Project Description

Computer vision, also abbreviated as CV, can be defined as the field of study that aims to develop techniques to help computers “see” and understand the content of digital images such as photographs and videos. The concept has been around for more than 50 years but has only recently begun to see a resurgence of interest in how machines ‘see’ and how it can be used to build products for businesses and consumers.

Computer Vision is a field of Artificial Intelligence and Computer Science. By giving computers the ability to gain a visual understanding of the world, we are able to apply the technology to aid us in several real world applications such as autonomous vehicles, facial recognition, Google Lens, etc.

Sub-domains of computer vision include scene reconstruction, event detection, video tracking, object recognition, 3D pose estimation, learning, indexing, motion estimation, and image restoration, some of which will be covered in this article.

Machine Learning is largely used to develop computer vision, so if you haven’t checked out our article on machine learning, we recommend you do so to have some background information for this article.

The internet is comprised of text and images. Indexing and searching text is relatively straightforward but when it comes to images, computers need to know what the images contain. Up until recently, the content of images and video were best described using the meta descriptions provided by the user who uploaded the media. In order to expand on the amount of information we can extract from images, we need computers to ‘see’ an image and understand the content. For humans this is a relatively easy task, but for computers, it’s an entirely new challenge that would take decades to develop from the moment the idea were suggested in the 50s.

What is Computer Vision?

Computer vision is a field of study focused on the problem of helping computers to see:

“At an abstract level, the goal of computer vision problems is to use the observed image data to infer something about the world.”

Computer vision is a multidisciplinary field that could be considered a subfield of artificial intelligence and machine learning, which both involve the use of specialised methods and make use of learning algorithms. These learning algorithms make the system better and better at their functions. In the simplest terms, CV is the discipline under a broad area of Artificial Intelligence which teaches machines to see much like we do. Its goal is to extract meaning from pixels.

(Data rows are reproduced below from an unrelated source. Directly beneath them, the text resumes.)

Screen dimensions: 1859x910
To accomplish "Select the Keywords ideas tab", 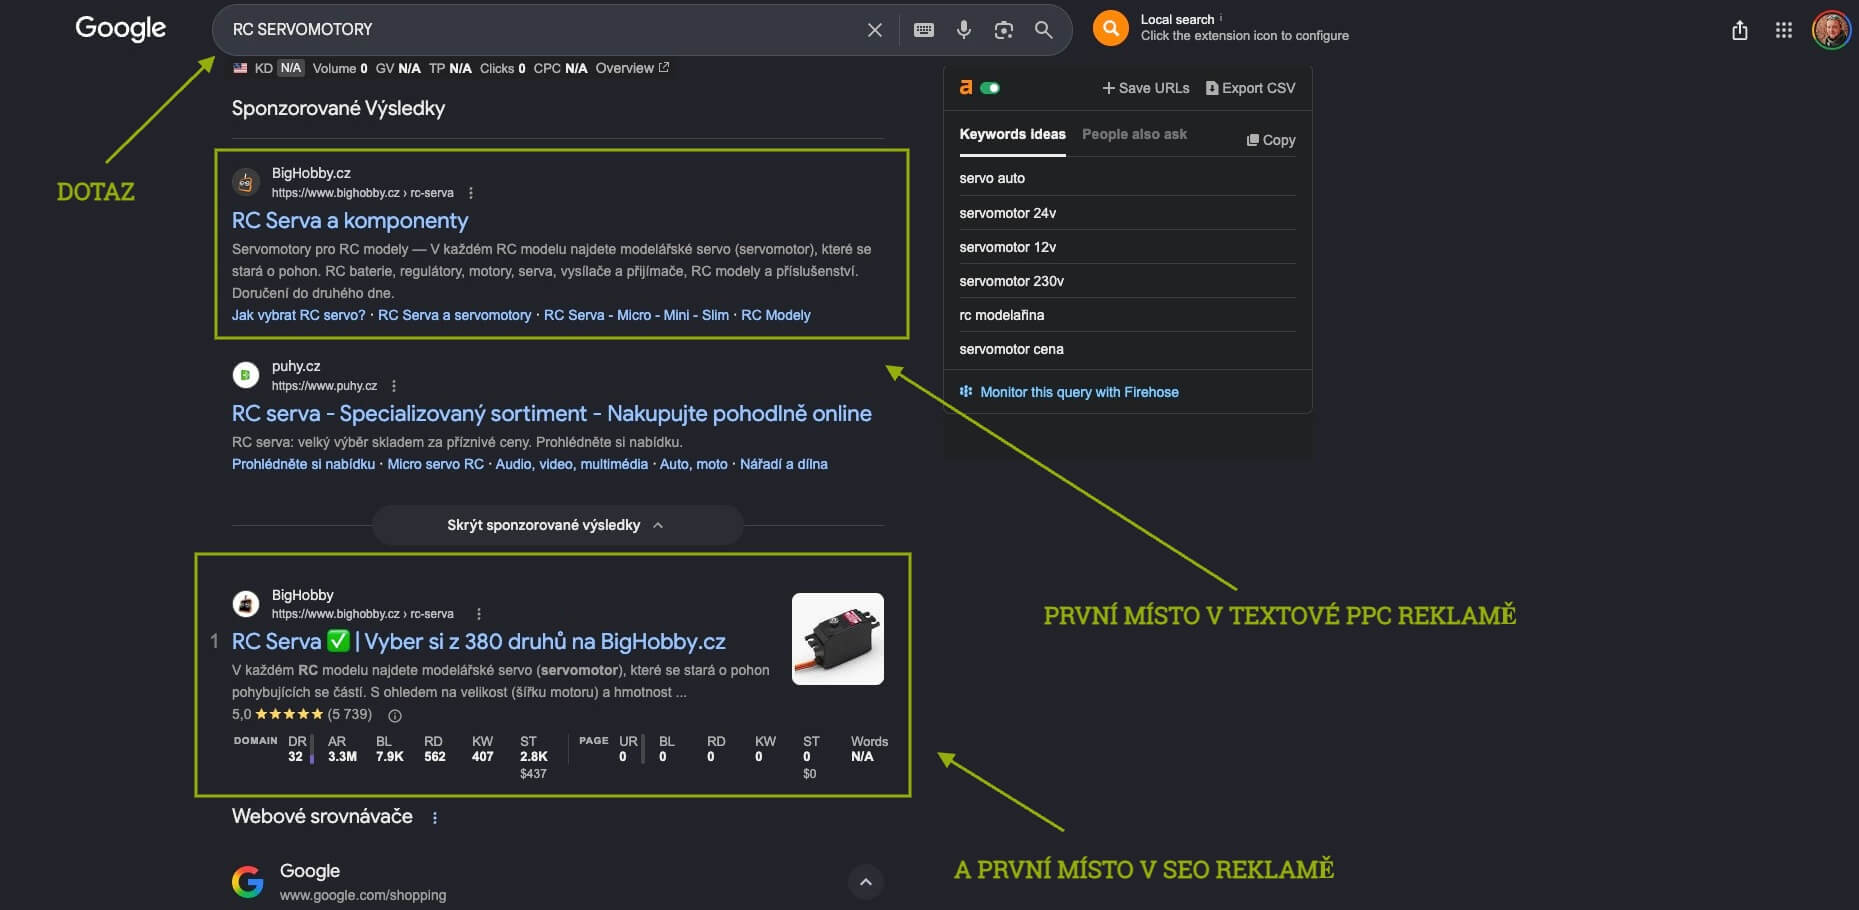I will pyautogui.click(x=1012, y=134).
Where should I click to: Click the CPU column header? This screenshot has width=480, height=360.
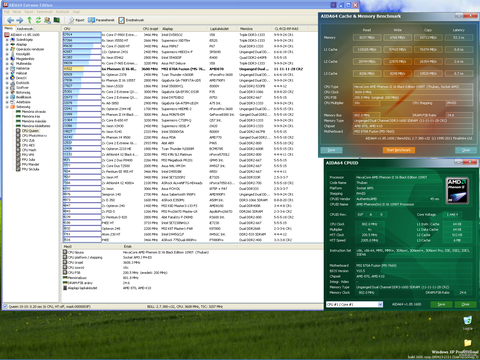tap(102, 29)
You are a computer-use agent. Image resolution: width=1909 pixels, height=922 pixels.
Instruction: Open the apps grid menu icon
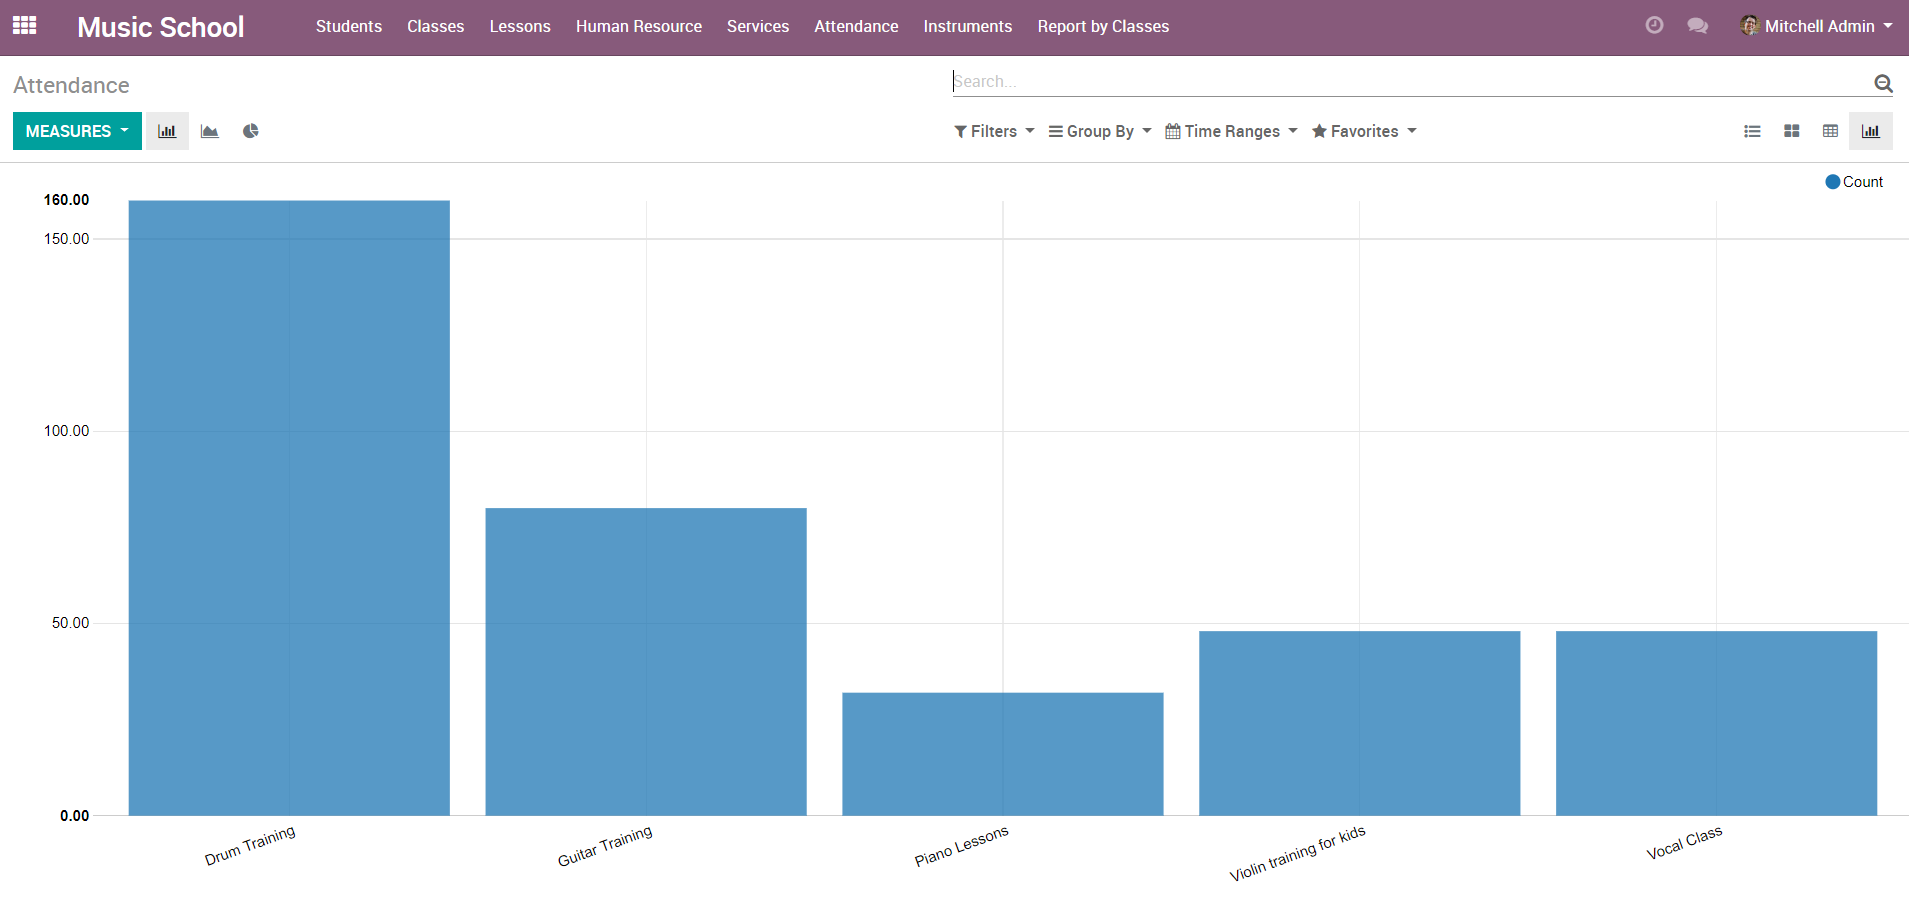[25, 26]
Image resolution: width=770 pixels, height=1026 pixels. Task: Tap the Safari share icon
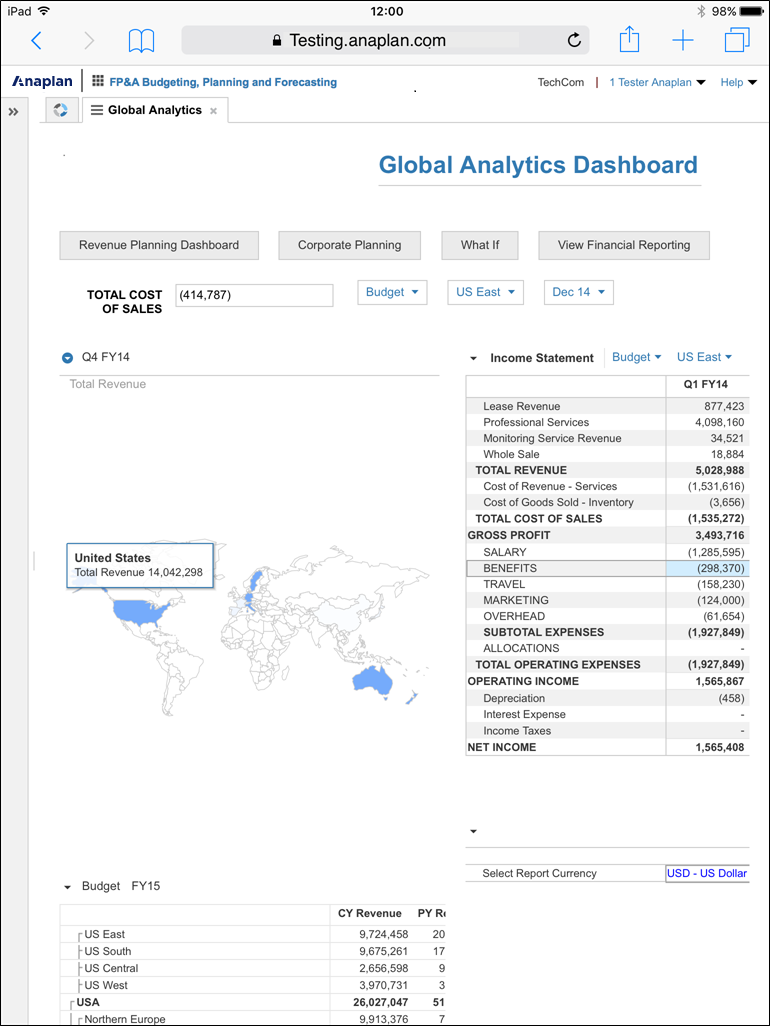coord(629,40)
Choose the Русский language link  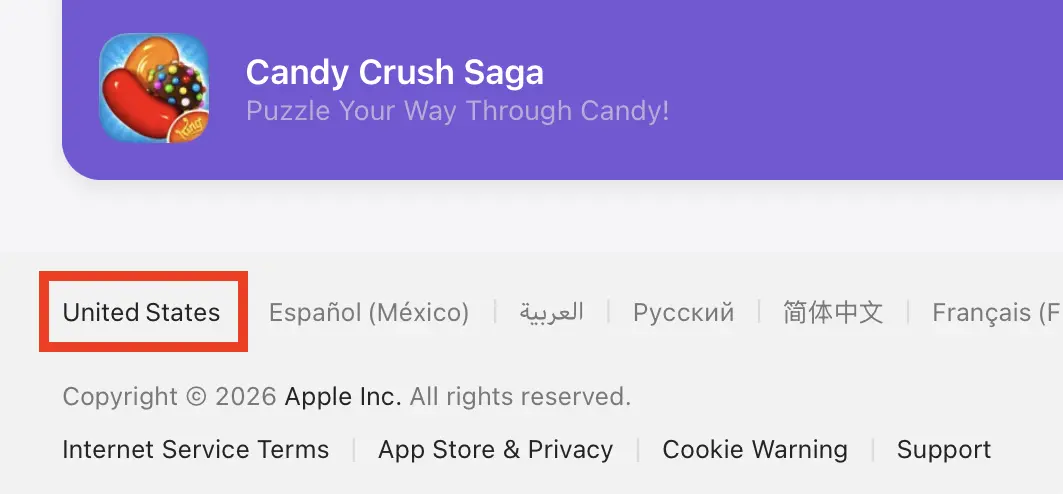(683, 313)
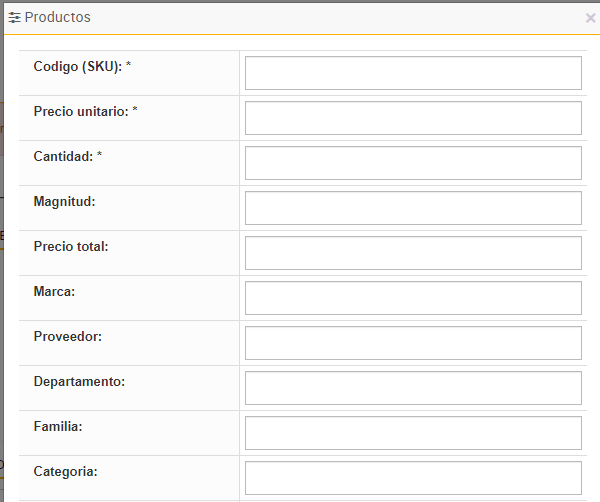Click the Precio unitario label
Image resolution: width=600 pixels, height=502 pixels.
[x=85, y=112]
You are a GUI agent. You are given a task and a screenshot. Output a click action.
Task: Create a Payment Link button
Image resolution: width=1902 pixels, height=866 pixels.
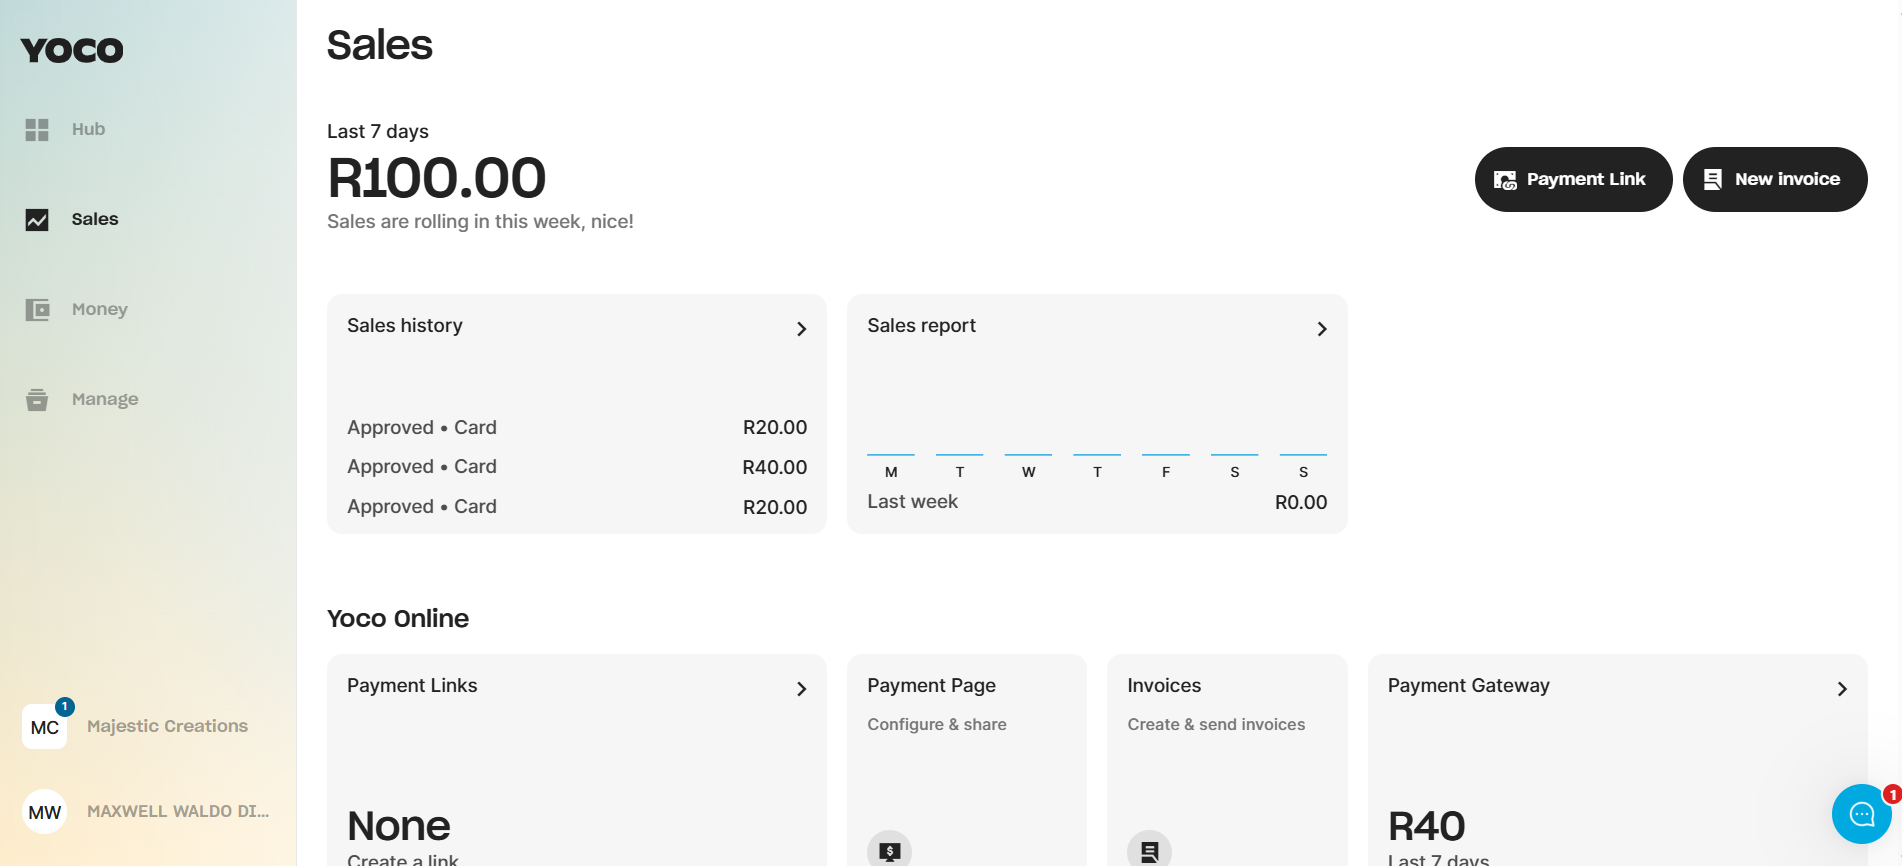point(1572,180)
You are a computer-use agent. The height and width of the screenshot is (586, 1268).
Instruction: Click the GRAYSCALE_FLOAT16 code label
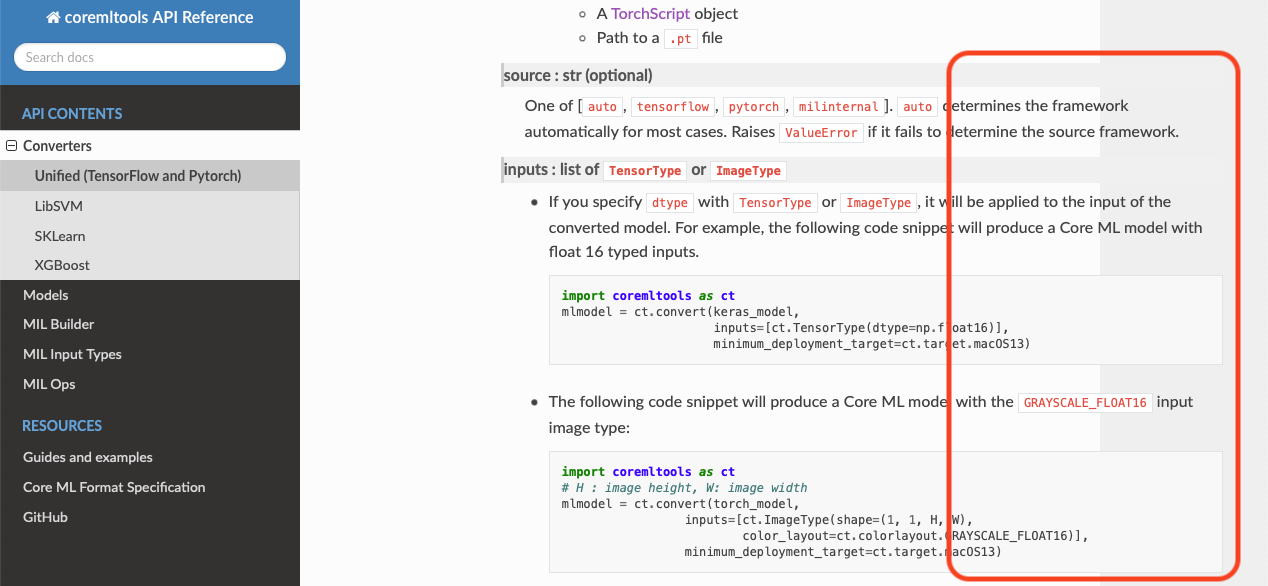[x=1085, y=403]
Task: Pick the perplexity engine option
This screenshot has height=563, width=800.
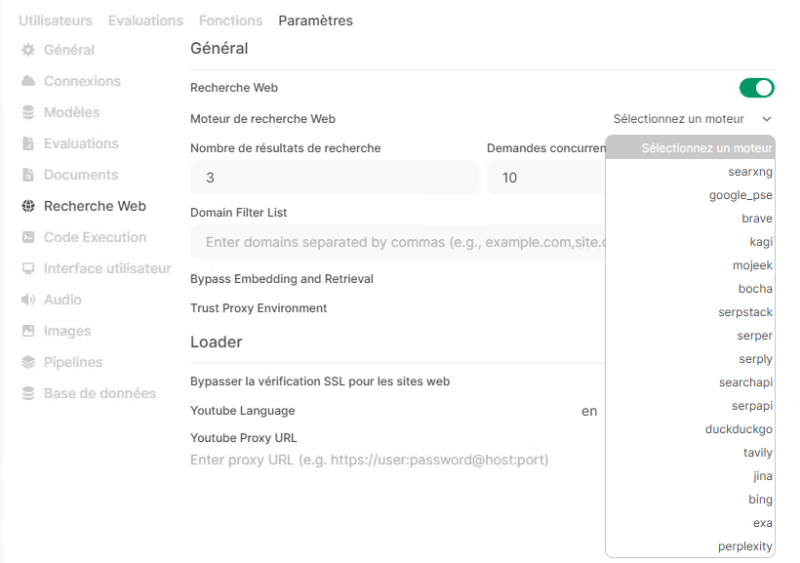Action: click(x=745, y=546)
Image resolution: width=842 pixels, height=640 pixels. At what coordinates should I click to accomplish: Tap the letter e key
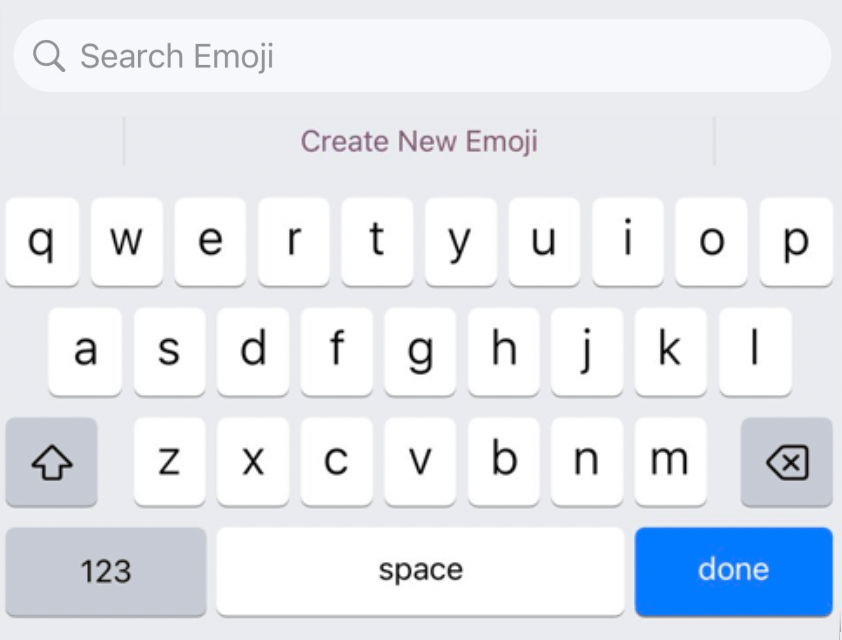[210, 242]
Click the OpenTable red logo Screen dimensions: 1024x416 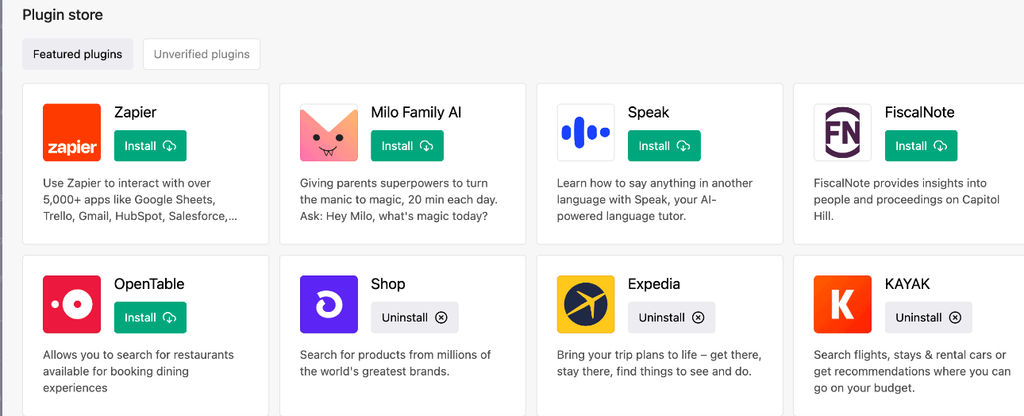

CKC Computer Vision branches

Figure 1: Computer Vision can be considered as an underlying study of artificial intelligence and machine learning

The goal of computer vision is to understand the content of digital images. Typically, this involves developing methods that attempt to reproduce the capability of human vision. Understanding the content of digital images may involve extracting information from an image, which might be an object, a text description, a three-dimensional model, and so forth.

The goal of Computer Vision is to replicate human vision using digital images through three main processing components in consecutive order:

  1. Image acquisition
  2. Image processing
  3. Image analysis and understanding

One of our main strengths as humans is reflected in our ability to make decisions and make sense through what we see in the real world. Providing machines and computers with this kind of visual understanding would allow them the same strength.

  • Object Classification involves the training of a model on a dataset of specific objects, and the model classifies new objects as belonging to one or more training categories.
  • Object Identification is where a model will recognise a specific instance of an object.

A classical application of CV is handwriting recognition for digitising handwritten content. Other methods of analysis include:

  • Video motion analysis uses computer vision to estimate the velocity of objects in a video, or the camera itself.
  • In image segmentation, algorithms partition images into multiple sets of views.
  • Scene reconstruction creates a 3D model of a scene inputted through images or video.
  • In image restoration, noise such as blurring is removed from photos using Machine Learning based filters.

Why is Computer Vision important?

Computer vision has enabled a fast-growing variety of applications that can improve the overall quality of life, enable new technologies, streamline processes, and improve safety. Here are some of the applications that derive from Computer Vision:

  1. Facial recognition: Computer Vision allows computers to recognise and differentiate between human faces with great detail. The iPhone’s FaceID technology makes it possible for people to secure their phones with just their face. Facebook and Snapchat also use face-detection algorithms to apply filters and recognise you in pictures whenever you’re tagged in a photo.
  2. Surveillance Cameras: Computer vision in surveillance can enable better detection of suspicious behaviour, wanted criminals, and improve the overall surveillance of the surrounding areas.
  3. Smart vehicles: Computer Vision remains the main method of information extraction for detecting traffic signs and lights and other important traffic rules.
  4. Image Retrieval: Google Images uses content-based queries to search relevant images. The algorithms looks at the content in the query image and return results best on the best matches.